> **Passage to read**
══════════════════════════════

Keshub Chandra Sen arrived in London in March and received a very cordial welcome. But there were some people who tried their utmost to belittle him and his work. They communicated to the press every little gossip that they could catch hold of, likely to discredit Mr. Sen in the public eye. With reference to these, the Daily News tactfully remarked: “Our Hindu visitor Chunder Sen was doubtless aware when he came before the British public that, if he received the most cordial of welcomes, he would also be subjected to unsparing criticisms. Accordingly the festival at the Hanover Square Rooms has been succeeded by letters in our own and other Journals, in which the Hindu reformer’s mission and declarations are discussed with all the freedom that can be desired.” Miss Collet took upon herself the task of guarding the reputation of her friend against these free lances of the Press.

══════════════════════════════

> **Supplied material**

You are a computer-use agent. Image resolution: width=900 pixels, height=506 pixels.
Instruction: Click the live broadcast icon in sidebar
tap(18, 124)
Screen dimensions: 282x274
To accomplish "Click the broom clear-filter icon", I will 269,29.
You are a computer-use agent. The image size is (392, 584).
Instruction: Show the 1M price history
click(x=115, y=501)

══════════════════════════════

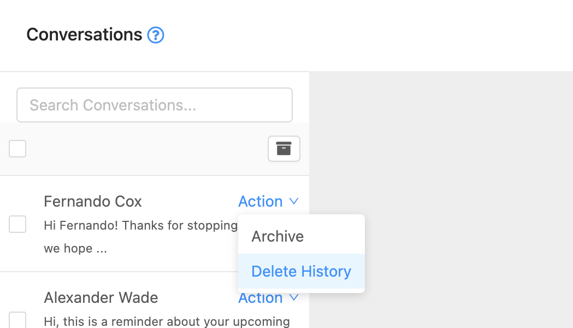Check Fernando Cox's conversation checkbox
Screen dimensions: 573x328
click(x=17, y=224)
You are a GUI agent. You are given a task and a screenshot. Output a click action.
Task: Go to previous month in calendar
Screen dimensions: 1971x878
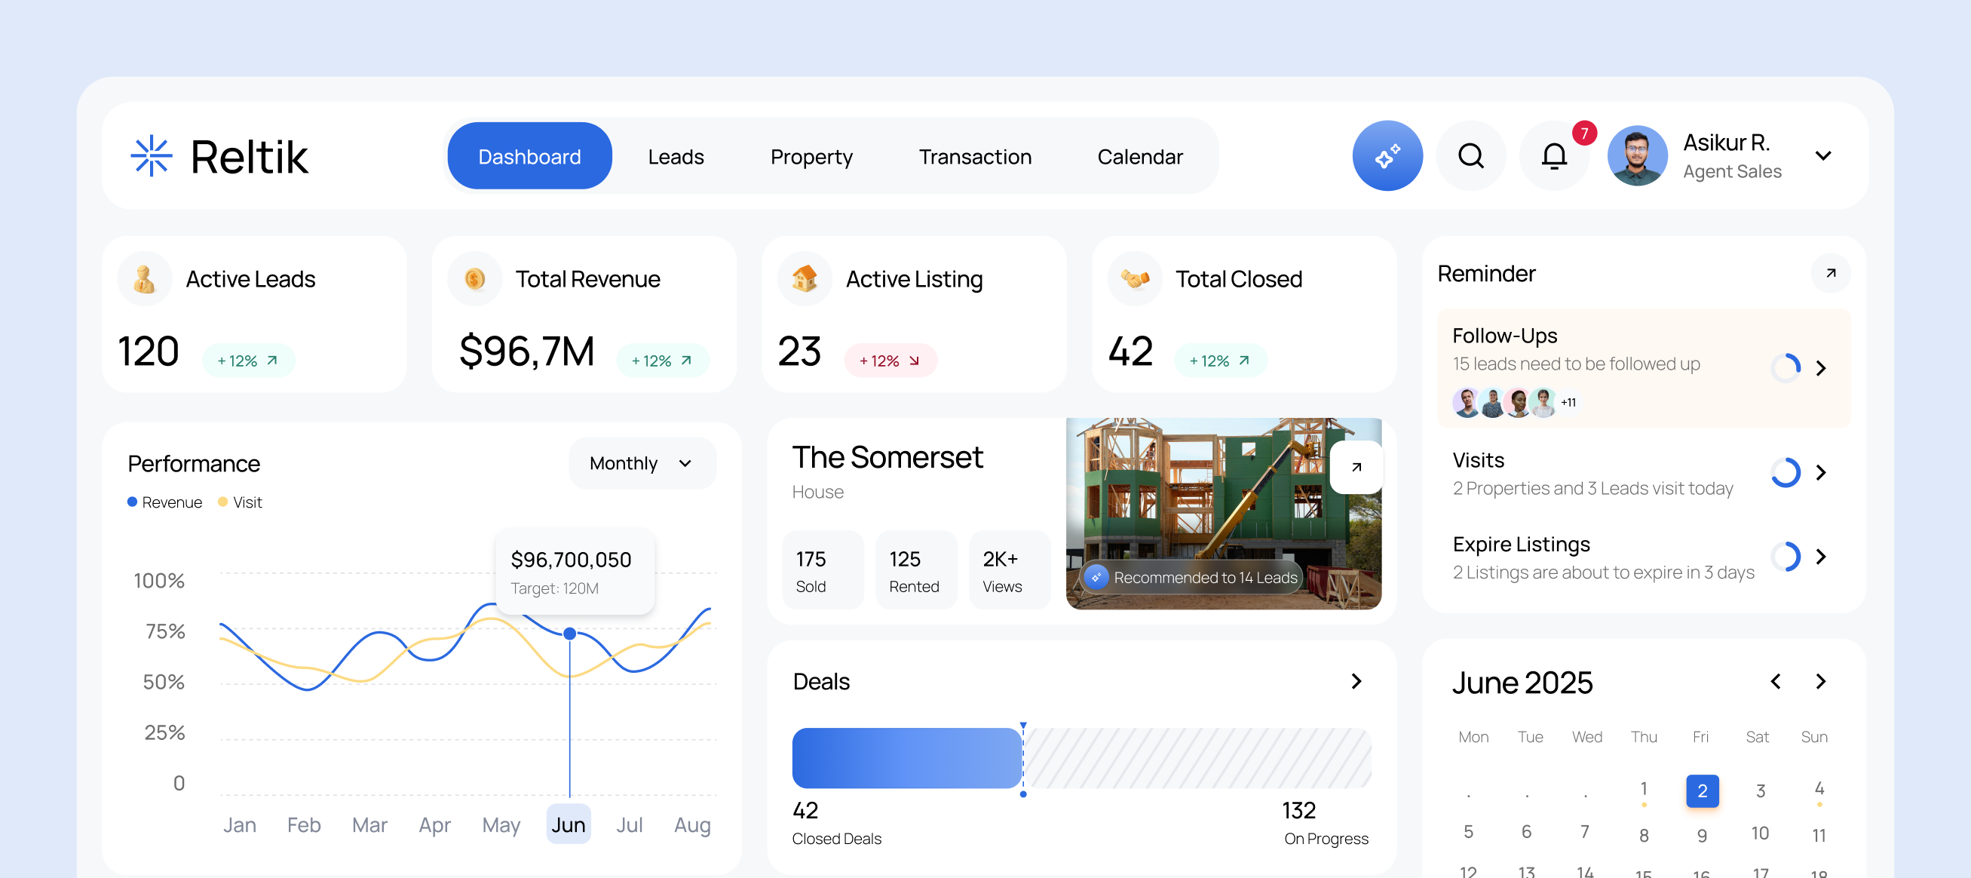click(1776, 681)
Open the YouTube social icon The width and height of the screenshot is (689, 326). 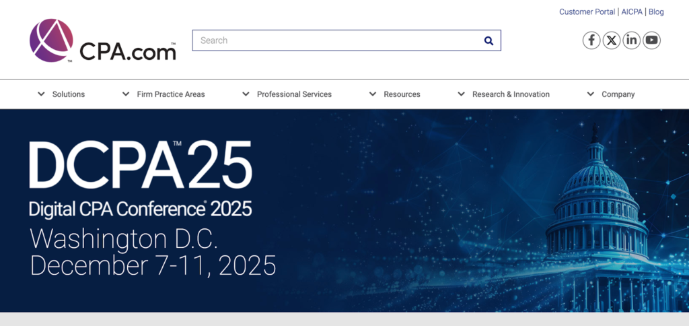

══════════════════════════════

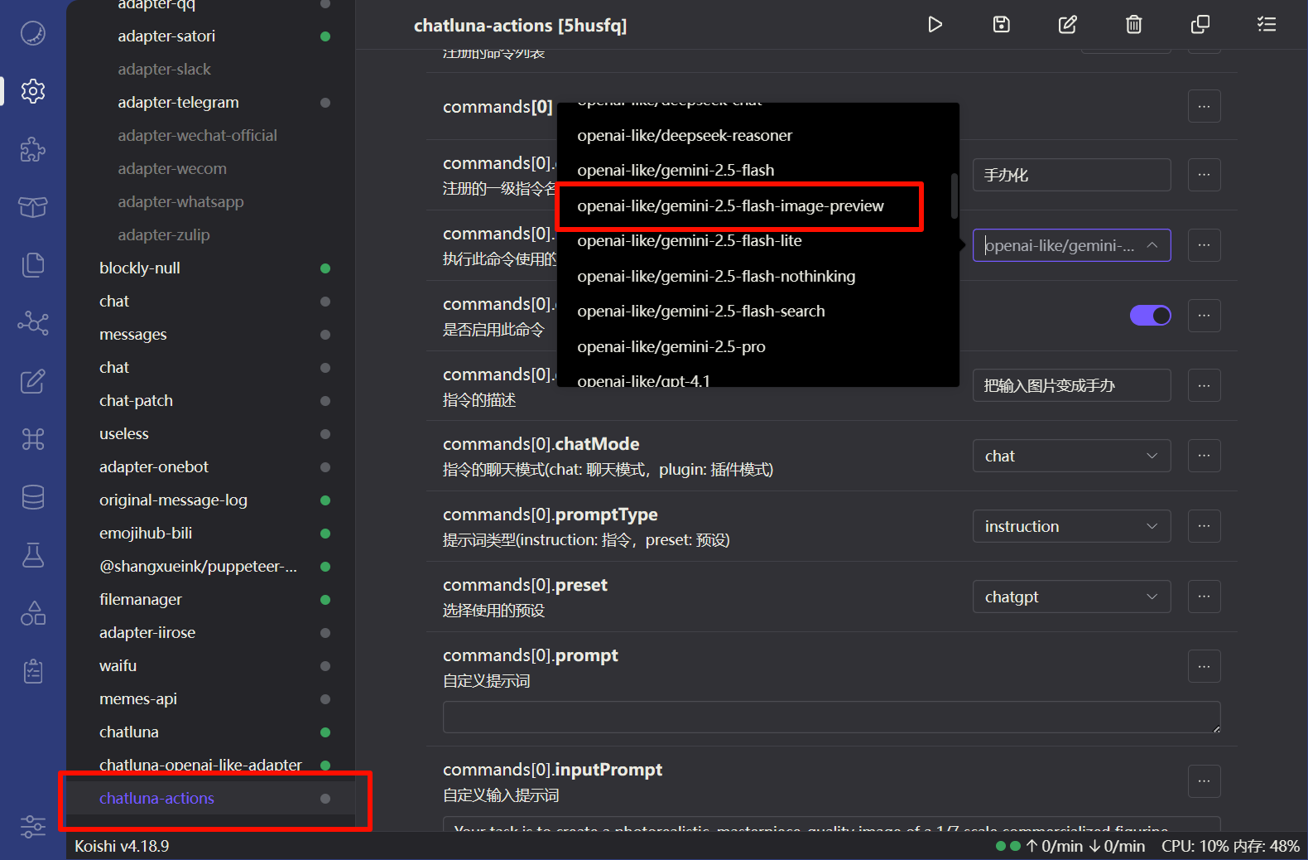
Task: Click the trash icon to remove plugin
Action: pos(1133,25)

══════════════════════════════

> **Task instructions**
According to the passage about Keshub Chandra Sen's visit to London, who took on the task of guarding his reputation against the press? The material is not needed for what follows.

> **Exercise result**
Miss Collet.